From Casetext: Smarter Legal Research

UBS FINANCIAL SERVICES INC. v. LOFTON

United States District Court, S.D. Ohio, Western Division
May 22, 2009
Case No. 1:09CV367 (S.D. Ohio May. 22, 2009)

Opinion

Case No. 1:09CV367.

May 22, 2009


ORDER


THIS CAUSE CAME before the Court this 22nd day of May 2009, on the Complaint, the Motion of Plaintiff UBS Financial Services Inc. ("UBS") for a Temporary Restraining Order and a Preliminary Injunction, and the supporting Affidavits and Memorandum, due notice has been given to defendants Timothy Lofton ("Lofton"), Kyle Poland ("Poland") and Shawn Anderson ("Anderson") (collectively, "Defendants"), of UBS's Motion. The Court, having considered the foregoing documents and having heard argument of counsel, hereby finds:

A. Under Section 13804 of the FINRA Code of Arbitration Procedure, UBS has the right to seek interim injunctive relief pending an arbitration hearing on the merits before a duly-appointed FINRA Panel.

B. UBS's rights with respect to its property, proprietary and confidential information, competitive interests, and contract rights with Lofton, Poland and Anderson are being and will continue to be violated unless they are restrained in the manner set forth below.
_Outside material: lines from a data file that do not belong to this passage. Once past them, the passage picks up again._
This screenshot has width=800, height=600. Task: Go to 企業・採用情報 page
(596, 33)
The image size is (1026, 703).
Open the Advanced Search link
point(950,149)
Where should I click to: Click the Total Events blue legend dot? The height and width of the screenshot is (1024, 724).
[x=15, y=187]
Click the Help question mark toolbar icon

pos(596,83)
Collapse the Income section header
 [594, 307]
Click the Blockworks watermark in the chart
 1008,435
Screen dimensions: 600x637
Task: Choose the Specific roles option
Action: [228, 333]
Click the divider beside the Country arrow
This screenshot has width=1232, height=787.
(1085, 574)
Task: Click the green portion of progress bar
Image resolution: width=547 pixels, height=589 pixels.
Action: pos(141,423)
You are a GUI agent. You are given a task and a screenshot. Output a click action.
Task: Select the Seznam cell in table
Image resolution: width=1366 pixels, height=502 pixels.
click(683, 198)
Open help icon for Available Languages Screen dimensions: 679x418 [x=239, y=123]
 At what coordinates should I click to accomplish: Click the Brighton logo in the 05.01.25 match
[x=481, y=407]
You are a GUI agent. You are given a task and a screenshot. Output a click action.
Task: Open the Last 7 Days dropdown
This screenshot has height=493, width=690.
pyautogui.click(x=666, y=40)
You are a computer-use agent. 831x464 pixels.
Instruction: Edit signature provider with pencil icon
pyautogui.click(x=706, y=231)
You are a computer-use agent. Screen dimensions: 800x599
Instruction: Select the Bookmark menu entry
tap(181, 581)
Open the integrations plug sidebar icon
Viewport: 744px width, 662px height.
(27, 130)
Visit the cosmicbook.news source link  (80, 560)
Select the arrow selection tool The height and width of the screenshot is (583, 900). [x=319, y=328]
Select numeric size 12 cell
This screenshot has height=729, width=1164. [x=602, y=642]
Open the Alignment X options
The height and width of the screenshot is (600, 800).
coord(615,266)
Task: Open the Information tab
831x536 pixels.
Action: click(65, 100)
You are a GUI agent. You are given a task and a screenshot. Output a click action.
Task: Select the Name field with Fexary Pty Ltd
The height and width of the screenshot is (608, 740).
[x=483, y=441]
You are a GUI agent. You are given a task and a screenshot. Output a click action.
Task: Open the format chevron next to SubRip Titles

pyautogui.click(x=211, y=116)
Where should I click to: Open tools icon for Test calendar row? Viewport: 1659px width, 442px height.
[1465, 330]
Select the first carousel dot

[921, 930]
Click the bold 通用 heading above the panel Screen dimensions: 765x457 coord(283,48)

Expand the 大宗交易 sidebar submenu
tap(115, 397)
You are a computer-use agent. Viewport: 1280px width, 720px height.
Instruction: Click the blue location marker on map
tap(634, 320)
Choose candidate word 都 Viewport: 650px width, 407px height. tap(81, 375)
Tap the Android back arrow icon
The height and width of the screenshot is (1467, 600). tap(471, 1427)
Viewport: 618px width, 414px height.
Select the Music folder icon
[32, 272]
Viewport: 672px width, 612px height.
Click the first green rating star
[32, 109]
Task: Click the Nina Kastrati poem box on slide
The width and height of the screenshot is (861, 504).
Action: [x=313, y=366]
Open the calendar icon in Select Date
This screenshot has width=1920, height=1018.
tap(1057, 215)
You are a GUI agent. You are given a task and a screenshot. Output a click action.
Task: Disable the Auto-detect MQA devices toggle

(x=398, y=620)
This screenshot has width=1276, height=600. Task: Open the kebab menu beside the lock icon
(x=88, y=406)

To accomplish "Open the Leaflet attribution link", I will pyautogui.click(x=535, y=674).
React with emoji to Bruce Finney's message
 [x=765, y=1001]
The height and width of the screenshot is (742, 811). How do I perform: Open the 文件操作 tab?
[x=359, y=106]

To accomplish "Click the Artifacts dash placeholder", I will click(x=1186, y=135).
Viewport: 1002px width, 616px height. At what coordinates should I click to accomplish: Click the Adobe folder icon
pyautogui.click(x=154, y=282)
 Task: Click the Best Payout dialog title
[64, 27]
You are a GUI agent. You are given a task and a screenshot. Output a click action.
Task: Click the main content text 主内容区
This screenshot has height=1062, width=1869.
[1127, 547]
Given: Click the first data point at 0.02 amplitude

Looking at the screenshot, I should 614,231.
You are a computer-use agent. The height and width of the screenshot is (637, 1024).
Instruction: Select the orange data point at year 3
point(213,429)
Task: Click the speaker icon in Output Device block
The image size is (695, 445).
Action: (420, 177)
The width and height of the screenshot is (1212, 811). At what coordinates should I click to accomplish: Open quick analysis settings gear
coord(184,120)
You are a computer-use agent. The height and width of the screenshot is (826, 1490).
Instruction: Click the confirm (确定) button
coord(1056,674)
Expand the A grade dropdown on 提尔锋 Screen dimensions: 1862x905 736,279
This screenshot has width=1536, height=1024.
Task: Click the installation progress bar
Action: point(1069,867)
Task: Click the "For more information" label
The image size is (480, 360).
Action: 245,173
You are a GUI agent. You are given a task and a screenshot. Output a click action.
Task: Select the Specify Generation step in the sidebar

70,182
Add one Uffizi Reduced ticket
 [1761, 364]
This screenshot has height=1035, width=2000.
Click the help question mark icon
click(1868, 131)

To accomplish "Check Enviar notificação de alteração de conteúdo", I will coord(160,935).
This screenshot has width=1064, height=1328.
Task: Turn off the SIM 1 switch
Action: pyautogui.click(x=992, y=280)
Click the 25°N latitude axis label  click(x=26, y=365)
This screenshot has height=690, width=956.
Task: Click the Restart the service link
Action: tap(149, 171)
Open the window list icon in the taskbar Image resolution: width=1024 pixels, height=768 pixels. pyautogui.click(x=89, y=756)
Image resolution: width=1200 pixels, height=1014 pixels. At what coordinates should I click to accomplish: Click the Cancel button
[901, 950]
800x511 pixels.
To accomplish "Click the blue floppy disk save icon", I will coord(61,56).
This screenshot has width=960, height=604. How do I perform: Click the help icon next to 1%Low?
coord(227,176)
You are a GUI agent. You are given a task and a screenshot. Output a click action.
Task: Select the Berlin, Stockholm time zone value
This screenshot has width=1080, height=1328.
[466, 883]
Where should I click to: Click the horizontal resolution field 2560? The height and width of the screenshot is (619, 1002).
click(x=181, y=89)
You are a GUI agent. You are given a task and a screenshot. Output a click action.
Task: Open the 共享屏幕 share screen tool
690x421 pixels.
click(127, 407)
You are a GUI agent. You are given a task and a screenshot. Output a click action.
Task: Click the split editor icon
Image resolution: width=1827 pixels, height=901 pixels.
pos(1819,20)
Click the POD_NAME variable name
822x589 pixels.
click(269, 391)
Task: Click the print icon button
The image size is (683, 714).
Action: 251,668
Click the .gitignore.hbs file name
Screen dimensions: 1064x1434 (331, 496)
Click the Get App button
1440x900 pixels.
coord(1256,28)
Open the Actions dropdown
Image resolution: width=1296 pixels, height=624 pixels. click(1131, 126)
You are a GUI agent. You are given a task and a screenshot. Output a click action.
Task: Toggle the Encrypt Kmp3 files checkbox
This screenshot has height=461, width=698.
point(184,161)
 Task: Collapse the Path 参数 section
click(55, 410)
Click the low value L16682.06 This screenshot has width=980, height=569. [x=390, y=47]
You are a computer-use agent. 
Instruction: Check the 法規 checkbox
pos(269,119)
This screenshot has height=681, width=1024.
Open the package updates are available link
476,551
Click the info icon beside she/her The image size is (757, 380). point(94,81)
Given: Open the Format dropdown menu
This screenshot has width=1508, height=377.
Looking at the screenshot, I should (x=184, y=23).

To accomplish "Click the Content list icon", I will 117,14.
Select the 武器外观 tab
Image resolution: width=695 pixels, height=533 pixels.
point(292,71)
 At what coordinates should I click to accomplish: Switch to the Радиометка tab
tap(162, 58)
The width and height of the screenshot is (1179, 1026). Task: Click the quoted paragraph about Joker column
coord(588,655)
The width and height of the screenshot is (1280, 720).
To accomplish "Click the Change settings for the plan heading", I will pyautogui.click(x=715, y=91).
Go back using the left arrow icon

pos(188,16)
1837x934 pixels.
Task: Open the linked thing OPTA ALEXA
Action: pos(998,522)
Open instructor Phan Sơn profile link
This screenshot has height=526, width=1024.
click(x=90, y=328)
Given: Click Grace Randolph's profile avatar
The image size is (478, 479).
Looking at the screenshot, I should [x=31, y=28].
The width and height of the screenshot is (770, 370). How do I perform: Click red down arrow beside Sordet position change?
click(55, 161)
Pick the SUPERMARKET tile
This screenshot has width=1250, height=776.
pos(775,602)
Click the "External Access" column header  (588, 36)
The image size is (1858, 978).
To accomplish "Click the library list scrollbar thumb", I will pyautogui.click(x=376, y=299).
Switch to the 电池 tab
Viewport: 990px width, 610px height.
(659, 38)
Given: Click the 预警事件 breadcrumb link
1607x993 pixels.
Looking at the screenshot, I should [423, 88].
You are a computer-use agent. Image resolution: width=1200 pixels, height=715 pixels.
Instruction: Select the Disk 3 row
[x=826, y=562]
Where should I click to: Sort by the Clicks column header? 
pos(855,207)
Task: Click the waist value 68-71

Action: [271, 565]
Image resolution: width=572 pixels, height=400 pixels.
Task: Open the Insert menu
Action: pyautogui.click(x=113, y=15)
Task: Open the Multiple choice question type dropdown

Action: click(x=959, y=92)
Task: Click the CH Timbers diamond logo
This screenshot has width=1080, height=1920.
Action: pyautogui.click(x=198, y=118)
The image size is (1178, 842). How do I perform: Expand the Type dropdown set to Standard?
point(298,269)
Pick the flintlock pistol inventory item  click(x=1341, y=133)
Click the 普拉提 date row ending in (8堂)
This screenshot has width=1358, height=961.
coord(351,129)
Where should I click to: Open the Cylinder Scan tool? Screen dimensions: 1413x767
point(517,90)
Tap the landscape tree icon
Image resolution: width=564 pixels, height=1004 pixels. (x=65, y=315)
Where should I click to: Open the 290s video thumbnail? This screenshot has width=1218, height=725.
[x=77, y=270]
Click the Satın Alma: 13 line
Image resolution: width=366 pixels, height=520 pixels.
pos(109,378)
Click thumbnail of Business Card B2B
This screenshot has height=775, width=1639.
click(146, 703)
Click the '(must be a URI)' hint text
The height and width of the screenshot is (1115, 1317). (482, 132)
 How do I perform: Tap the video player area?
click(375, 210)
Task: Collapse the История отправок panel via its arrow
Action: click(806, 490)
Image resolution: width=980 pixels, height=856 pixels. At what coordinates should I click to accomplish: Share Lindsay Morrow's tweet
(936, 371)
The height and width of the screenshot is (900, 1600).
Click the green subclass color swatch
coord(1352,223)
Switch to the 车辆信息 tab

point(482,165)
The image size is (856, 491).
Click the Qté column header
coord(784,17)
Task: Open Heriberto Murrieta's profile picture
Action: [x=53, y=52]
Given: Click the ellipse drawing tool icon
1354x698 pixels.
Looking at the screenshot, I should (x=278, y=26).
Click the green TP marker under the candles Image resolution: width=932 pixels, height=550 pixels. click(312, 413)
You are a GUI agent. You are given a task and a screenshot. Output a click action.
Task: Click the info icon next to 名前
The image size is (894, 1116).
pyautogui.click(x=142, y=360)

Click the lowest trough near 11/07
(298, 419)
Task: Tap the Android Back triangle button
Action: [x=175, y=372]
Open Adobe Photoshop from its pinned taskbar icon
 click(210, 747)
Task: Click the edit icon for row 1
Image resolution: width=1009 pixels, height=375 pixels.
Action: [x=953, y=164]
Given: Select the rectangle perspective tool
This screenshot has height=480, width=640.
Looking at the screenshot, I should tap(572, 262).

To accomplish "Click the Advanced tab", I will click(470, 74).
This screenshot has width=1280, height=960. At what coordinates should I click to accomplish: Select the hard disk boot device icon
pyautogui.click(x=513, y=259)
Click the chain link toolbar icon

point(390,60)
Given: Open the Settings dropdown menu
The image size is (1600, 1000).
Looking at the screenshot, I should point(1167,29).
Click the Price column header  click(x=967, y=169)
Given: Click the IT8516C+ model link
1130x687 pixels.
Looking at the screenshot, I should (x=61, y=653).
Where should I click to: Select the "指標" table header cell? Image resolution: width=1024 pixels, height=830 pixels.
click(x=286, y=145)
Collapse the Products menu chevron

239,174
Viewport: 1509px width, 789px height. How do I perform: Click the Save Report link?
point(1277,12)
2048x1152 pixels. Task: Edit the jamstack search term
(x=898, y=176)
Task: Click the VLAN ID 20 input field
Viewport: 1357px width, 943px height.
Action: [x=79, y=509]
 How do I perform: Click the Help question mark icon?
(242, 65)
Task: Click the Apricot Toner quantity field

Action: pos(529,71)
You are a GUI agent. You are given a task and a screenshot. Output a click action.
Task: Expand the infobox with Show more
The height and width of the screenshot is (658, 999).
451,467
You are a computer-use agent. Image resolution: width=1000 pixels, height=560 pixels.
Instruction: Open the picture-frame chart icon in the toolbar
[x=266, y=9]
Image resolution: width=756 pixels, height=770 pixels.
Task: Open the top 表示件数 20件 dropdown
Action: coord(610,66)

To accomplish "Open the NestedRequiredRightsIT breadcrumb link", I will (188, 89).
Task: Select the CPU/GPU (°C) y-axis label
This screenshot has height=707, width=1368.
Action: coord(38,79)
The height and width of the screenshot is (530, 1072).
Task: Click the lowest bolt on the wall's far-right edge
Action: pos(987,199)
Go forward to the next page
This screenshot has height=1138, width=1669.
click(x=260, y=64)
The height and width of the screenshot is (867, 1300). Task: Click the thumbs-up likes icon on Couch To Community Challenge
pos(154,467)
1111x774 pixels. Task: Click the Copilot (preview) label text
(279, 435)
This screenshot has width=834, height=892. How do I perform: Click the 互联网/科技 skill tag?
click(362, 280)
C. UBS will suffer irreparable harm and loss if Defendants are permitted to: (a) violate the restrictive covenants contained in the Defendants' respective retiring broker agreements with UBS; (b) convert the property of UBS to their own personal use and benefit, and that of their new employer; and (c) solicit the patronage of any UBS customers that are the subject of the Retiring Financial Advisor Agreement and Receiving Financial Advisor Agreements that Defendants Anderson, Lofton and Poland signed, respectively.

D. UBS has no adequate remedy at law.

E. Greater injury will be inflicted upon UBS if the restraining order were denied than would be incurred by Defendants if the relief requested by UBS is granted.

IT IS HEREBY ORDERED AND DECREED THAT:

1. A Temporary Restraining Order shall issue immediately.

2. Defendants Timothy Lofton and Kyle Poland are immediately enjoined and restrained, directly or indirectly, and whether alone or in concert with others, including any officer, agent, representative, and/or employee of their new employer, Morgan Stanley Co., Inc. ("Morgan Stanley") until further Order of this Court, from:

• Soliciting any business or otherwise initiating any contact with any Received Account as that term is defined in the Receiving Financial Advisor Agreements at issue in this case, that Lofton and/or Poland served during his employment with UBS, or any other Received Account customer or client of UBS whose name became known to Lofton or Poland while in the employ of UBS;

3. Defendant Shawn Anderson is hereby immediately enjoined and restrained, directly or indirectly, and whether alone or in concert with others, including any officer, agent, representative, and/or employee of their new employer, Morgan Stanley until further Order of this Court, from:

• Soliciting or otherwise initiating any contact or doing any securities investment business with any UBS client or customer whom Anderson previously served as a financial advisor of record for since January 31, 2007;

4. Defendants Timothy Lofton, Kyle Poland and Shawn Anderson arc immediately enjoined and restrained, directly or indirectly, and whether alone or in concert with others, including any officer, agent, representative, and/or employee of their new employer, Morgan Stanley Co., Inc. ("Morgan Stanley") until further Order of this Court, from:

• Using, disclosing, or transmitting for any purpose (including but not limited to solicitation of said clients), any information contained in the records of UBS relating to Received Account clients, including but not limited to, the names, addresses, and account and financial information of said Received Account clients; and using, disclosing, or transmitting for any purpose (including but not limited to solicitation of said clients), any information contained in the records of UBS; and
• Destroying, erasing, or otherwise making unavailable for further proceedings in this matter, or in any arbitration proceeding between the parties, any records or documents (including data or information maintained in computer media) in their possession or control which were obtained from or contained information derived from any UBS records, which pertain to Received Accounts whom Defendants served or whose names became known to them while employed by UBS, or which relate to any of the events alleged in the Complaint in this action.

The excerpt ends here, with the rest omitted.